#### ACTIVITY
Decide whether each statement agrees with the passage on generalized anxiety disorder below, answering yes or no and quoting the deciding words: (a) GAD appears more common in men than in women. (b) Medications alone are usually enough to treat GAD. (c) CBT methods have shown success rates of roughly 75%.

Generalized Anxiety Disorder (GAD)
GAD is characterized by excessive and unrealistic worry about multiple life areas. Individuals with GAD find it difficult to control their worry, and may experience restlessness, fatigue, difficulty concentrating, irritability, muscle tension, and disturbed sleep as a result. Common areas of worry include job responsibilities or performance, personal finances, health of family members, children's safety, and daily issues (e.g., chores, household repairs). GAD may also result in physical symptoms, such as - dry mouth, nausea or diarrhea, headache, restless leg syndrome, cold hands, sweating, or a lump in the throat feeling.
GAD affects as much as 5% of the U.S. population, and appears more common in women than men. Although, the average age of onset for GAD can vary considerable, 50% of sufferers will be afflicted by adolescence. GAD tends to be a chronic condition with a fluctuating course, unless treated properly. The cause of GAD is unknown, although many feel an underlying biological mechanism is involved.
Certain anti-anxiety and anti-depressant medications have been found to be helpful in reducing the symptoms of GAD. Many feel that the best course of medication treatment for GAD would be more of an intermittent strategy versus a continuous long term use method. The medications themselves are rarely enough, and in most cases should be used in combination with therapy.
Cognitive-Behavioral Therapy (CBT) has been found to be effective in reducing GAD symptoms as well. This teaching model trains individuals in skills found to be effective in managing worry and anxiety, and may include worry monitoring, respiratory control (i.e., slow, controlled breathing), cognitive restructuring (i.e., identify and correct errors in thought), progressive deep muscle relaxation, and possibly invivo exposure (i.e., exposure to feared situations). Success rates of roughly 75% have been found using CBT methods. For some GAD sufferers the most effective and efficient form of treatment maybe the combination of medications and CBT.

#### SUPPLIED DATA
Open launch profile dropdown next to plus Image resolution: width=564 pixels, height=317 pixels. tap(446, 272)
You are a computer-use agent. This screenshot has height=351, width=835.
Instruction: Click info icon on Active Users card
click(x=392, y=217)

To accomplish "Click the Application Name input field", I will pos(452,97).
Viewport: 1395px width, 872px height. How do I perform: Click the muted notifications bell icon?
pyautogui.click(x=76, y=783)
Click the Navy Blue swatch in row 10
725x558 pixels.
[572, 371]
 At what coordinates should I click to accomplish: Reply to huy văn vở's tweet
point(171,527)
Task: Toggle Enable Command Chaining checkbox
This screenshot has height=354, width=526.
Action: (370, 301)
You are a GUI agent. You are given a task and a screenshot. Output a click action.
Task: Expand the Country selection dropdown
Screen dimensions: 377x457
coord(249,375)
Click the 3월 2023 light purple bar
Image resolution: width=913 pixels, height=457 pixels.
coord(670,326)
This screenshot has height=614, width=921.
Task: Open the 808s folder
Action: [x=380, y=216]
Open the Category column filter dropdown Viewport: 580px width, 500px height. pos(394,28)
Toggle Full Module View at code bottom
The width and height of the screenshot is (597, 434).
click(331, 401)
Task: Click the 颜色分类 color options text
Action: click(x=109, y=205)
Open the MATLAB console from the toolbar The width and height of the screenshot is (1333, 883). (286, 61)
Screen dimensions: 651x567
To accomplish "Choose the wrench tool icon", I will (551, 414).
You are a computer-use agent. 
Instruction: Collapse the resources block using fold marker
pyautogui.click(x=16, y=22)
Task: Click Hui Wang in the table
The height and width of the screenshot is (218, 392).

#### SOLUTION
(a) No: "appears more common in women than men"
(b) No: "The medications themselves are rarely enough"
(c) Yes: "Success rates of roughly 75% have been found using CBT methods"